■ WORK INSTRUCTIONS ■
Return each line of the records that contains the word "green", copied in full.

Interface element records

....

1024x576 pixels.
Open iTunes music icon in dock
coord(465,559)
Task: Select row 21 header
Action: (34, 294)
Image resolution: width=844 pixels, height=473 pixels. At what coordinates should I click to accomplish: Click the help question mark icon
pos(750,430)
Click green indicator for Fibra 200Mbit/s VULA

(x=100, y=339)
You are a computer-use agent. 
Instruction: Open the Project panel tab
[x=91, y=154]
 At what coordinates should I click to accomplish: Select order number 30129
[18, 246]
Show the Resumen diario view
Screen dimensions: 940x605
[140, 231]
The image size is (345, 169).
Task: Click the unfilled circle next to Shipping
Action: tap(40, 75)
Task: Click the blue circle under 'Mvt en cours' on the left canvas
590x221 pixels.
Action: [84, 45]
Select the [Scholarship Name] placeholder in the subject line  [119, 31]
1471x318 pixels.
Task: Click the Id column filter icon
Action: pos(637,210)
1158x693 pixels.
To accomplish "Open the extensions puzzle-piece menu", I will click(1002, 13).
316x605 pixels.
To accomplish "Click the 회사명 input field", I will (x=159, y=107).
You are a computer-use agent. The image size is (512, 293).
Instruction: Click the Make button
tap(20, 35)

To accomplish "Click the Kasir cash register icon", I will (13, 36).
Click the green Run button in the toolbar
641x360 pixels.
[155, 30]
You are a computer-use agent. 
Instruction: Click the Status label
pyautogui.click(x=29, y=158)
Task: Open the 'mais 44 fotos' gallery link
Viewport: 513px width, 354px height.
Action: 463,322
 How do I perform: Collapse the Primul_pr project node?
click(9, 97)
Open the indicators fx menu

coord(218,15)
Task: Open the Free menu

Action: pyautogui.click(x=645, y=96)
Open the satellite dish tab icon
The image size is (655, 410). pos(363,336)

....

■ ANSWER TO THE EXERCISE ■
Click green indicator for Fibra 200Mbit/s VULA
Click the green Run button in the toolbar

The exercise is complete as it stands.